Assessing Reliability in Semiconductor Devices and Integrated Circuits

Speaker Name: 
Tanya Nigam
Speaker Title: 
Engineer, Global Foundries
Speaker Organization: 
Global Foundries
Start Time: 
Monday, May 6, 2019 - 10:40am
End Time: 
Monday, May 6, 2019 - 11:45pm
Engineering 2 - 192
Prof. Yu Zhang & Prof. Michael Wehner


Manufacturable process requires 3 critical elements: Performance, Yield and Reliability. In advanced technologies all of these are very closely linked and require careful optimization. Reliability assessment in advance nodes requires a detail understanding of materials, statistics, semiconductor device physics, nature and location of defects. As we continue to scale physical dimension, the electrical metrics do not scale proportionately requiring constant innovation in material to meet performance and reliability. As dimensions are reducing, variability is becoming a bigger concern requiring significant statistical analysis and modeling. Understanding the reliability degradation models requires close interaction with device/process optimizing and involves understanding key principles of semiconductor device physics. Novel device architecture are requiring additional characterization and modeling which need to comprehend product application space. End goal of reliability modeling on semiconductor devices is the ability to predict the useful life at product level. Scaling models and understanding from device level to product space and ability to predict is essential for future reliability engineers. All of these aspects will be discussed in the context of traditional scaling of CMOS roadmap and More than Moore.

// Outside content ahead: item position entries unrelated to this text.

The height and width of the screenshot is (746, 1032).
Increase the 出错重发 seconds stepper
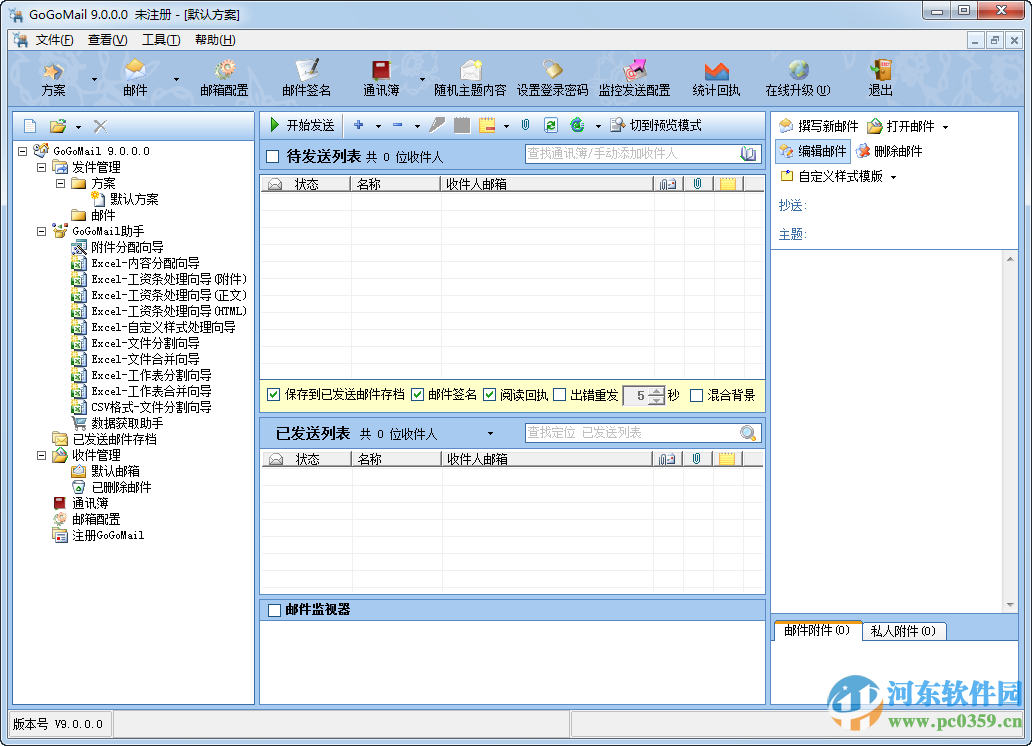[656, 390]
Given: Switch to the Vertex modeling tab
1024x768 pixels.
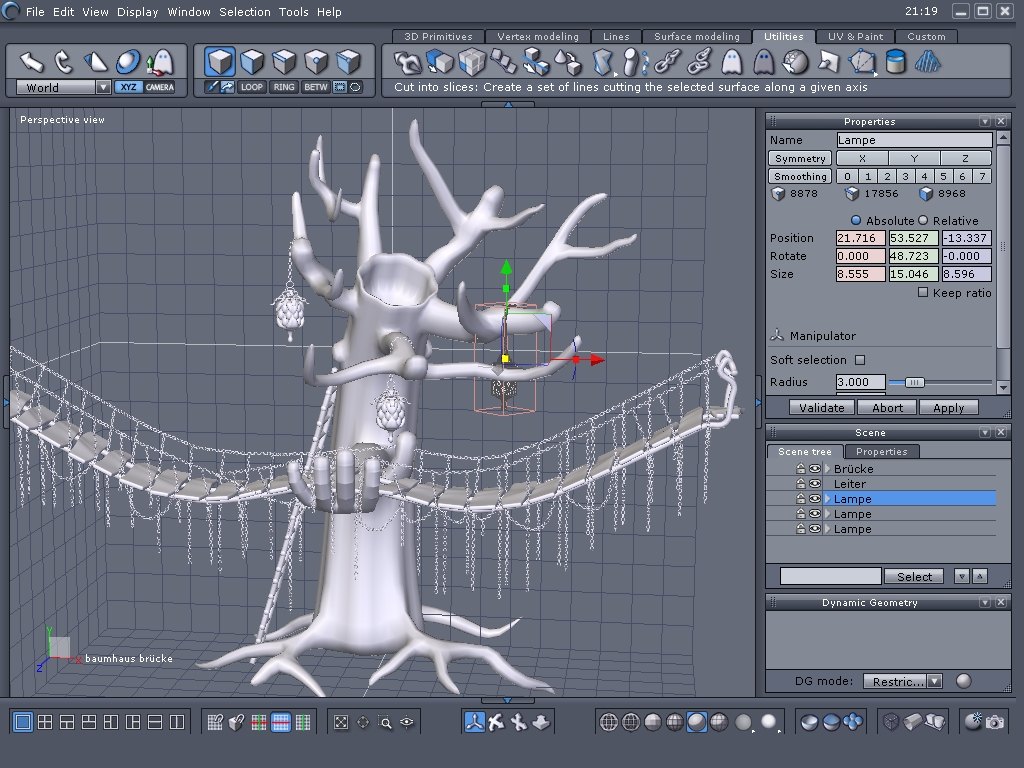Looking at the screenshot, I should pos(537,37).
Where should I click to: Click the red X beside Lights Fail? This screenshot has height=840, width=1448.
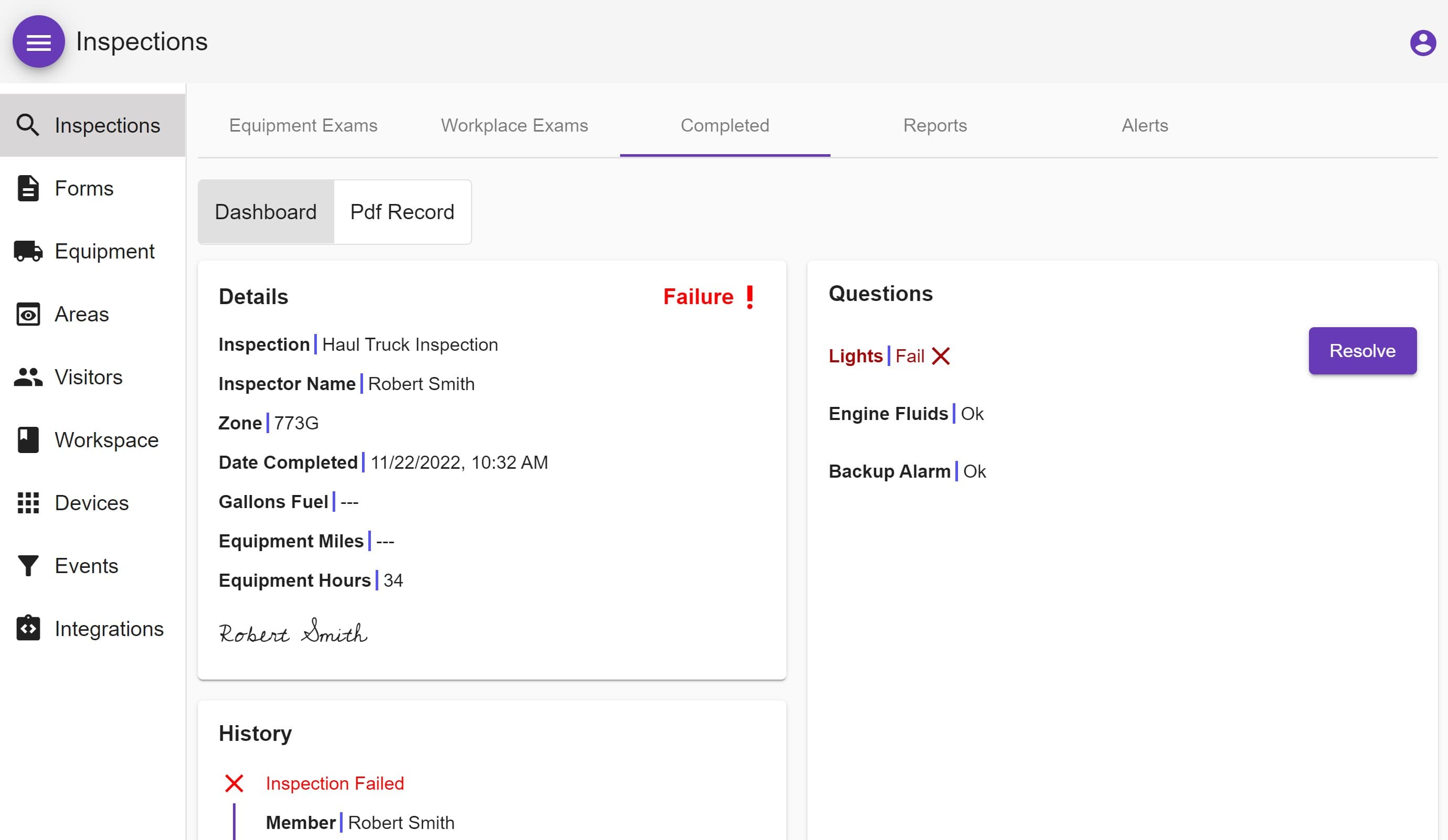[x=941, y=356]
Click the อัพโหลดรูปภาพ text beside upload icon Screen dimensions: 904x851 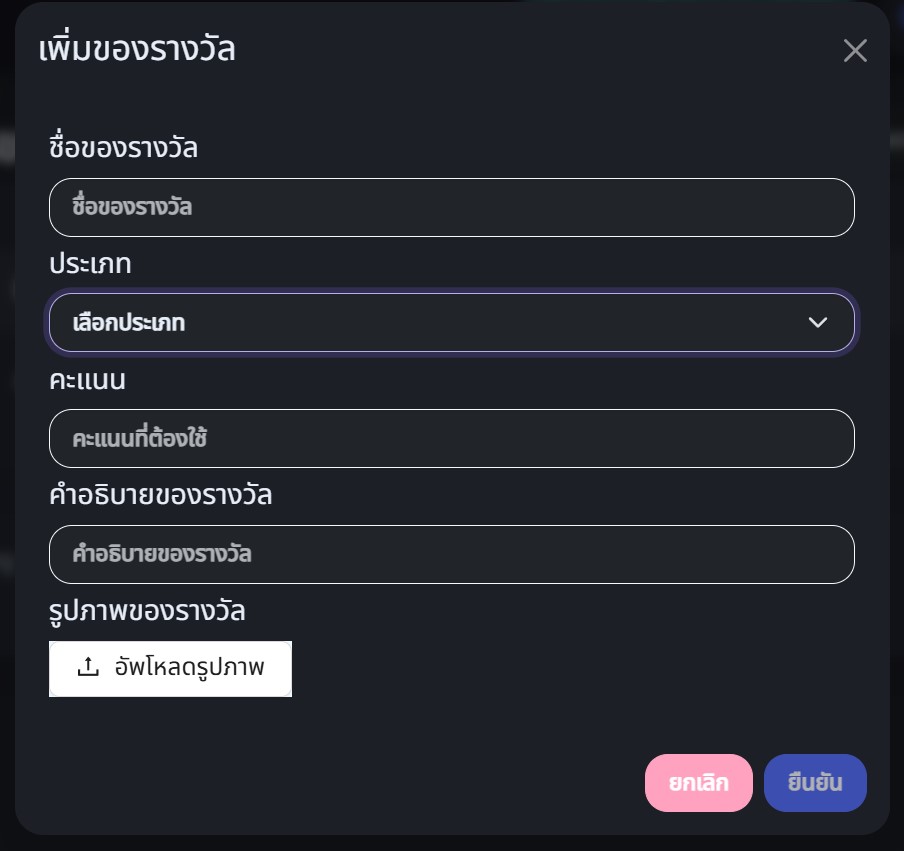pyautogui.click(x=189, y=667)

Tanya obtained her PhD from IMEC in 1999 in EE in the area of semiconductor reliability and joined Bell Labs, Lucent Technology as a Post Doc in 1999. She became a Member of Technical staff in 2000 at Bell Labs and then joined the spin off Agere Systems. Since moving to Bay Area she has worked at Cypress Semiconductor, AMD and now at GLOBALFOUNDRIES in area of technology definition, reliability and transistor optimization.